- _WHAT NEEDS TO BE DONE_
An exact copy of all the entries is what is needed here.

BEGIN DATA EXTRACTS

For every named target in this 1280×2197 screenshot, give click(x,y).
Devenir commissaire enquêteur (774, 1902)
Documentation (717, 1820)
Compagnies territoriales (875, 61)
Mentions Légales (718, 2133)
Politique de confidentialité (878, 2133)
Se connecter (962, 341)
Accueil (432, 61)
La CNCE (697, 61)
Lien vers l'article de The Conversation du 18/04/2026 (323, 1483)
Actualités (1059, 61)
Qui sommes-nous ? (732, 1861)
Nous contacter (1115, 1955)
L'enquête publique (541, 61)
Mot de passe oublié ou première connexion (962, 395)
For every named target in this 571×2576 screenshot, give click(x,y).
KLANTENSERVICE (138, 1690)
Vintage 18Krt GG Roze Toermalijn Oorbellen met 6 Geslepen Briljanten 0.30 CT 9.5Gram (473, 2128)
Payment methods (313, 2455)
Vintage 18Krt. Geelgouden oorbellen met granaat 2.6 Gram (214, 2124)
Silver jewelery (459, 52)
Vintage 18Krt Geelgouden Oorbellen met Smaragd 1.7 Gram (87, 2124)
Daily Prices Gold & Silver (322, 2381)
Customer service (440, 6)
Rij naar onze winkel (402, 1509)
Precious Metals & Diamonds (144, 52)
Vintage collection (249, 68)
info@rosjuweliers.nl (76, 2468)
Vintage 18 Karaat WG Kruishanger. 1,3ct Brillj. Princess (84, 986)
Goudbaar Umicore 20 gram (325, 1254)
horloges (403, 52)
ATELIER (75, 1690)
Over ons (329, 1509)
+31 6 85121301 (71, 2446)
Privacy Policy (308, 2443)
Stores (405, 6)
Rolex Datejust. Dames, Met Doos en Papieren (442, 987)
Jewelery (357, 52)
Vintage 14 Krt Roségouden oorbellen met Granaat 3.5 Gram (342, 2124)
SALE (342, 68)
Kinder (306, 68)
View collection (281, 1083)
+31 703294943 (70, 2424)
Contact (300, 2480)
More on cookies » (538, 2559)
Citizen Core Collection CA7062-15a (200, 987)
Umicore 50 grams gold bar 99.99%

END DATA EXTRACTS

- _RESULT OF THE EXERCISE_
For every named target in this 1280×2197 screenshot, give click(x,y).
Devenir commissaire enquêteur (774, 1902)
Documentation (717, 1820)
Compagnies territoriales (875, 61)
Mentions Légales (718, 2133)
Politique de confidentialité (878, 2133)
Se connecter (962, 341)
Accueil (432, 61)
La CNCE (697, 61)
Lien vers l'article de The Conversation du 18/04/2026 (323, 1483)
Actualités (1059, 61)
Qui sommes-nous ? (732, 1861)
Nous contacter (1115, 1955)
L'enquête publique (541, 61)
Mot de passe oublié ou première connexion (962, 395)
For every named target in this 571×2576 screenshot, give click(x,y).
KLANTENSERVICE (138, 1690)
Vintage 18Krt GG Roze Toermalijn Oorbellen met 6 Geslepen Briljanten 0.30 CT 9.5Gram (473, 2128)
Payment methods (313, 2455)
Vintage 18Krt. Geelgouden oorbellen met granaat 2.6 Gram (214, 2124)
Silver jewelery (459, 52)
Vintage 18Krt Geelgouden Oorbellen met Smaragd 1.7 Gram (87, 2124)
Daily Prices Gold & Silver (322, 2381)
Customer service (440, 6)
Rij naar onze winkel (402, 1509)
Precious Metals & Diamonds (144, 52)
Vintage collection (249, 68)
info@rosjuweliers.nl (76, 2468)
Vintage 18 Karaat WG Kruishanger. 1,3ct Brillj. Princess (84, 986)
Goudbaar Umicore 20 gram (325, 1254)
horloges (403, 52)
ATELIER (75, 1690)
Over ons (329, 1509)
+31 6 85121301 (71, 2446)
Privacy Policy (308, 2443)
Stores (405, 6)
Rolex Datejust. Dames, Met Doos en Papieren (442, 987)
Jewelery (357, 52)
Vintage 14 Krt Roségouden oorbellen met Granaat 3.5 Gram (342, 2124)
SALE (342, 68)
Kinder (306, 68)
View collection (281, 1083)
+31 703294943 (70, 2424)
Contact (300, 2480)
More on cookies » (538, 2559)
Citizen Core Collection CA7062-15a (200, 987)
Umicore 50 grams gold bar 99.99%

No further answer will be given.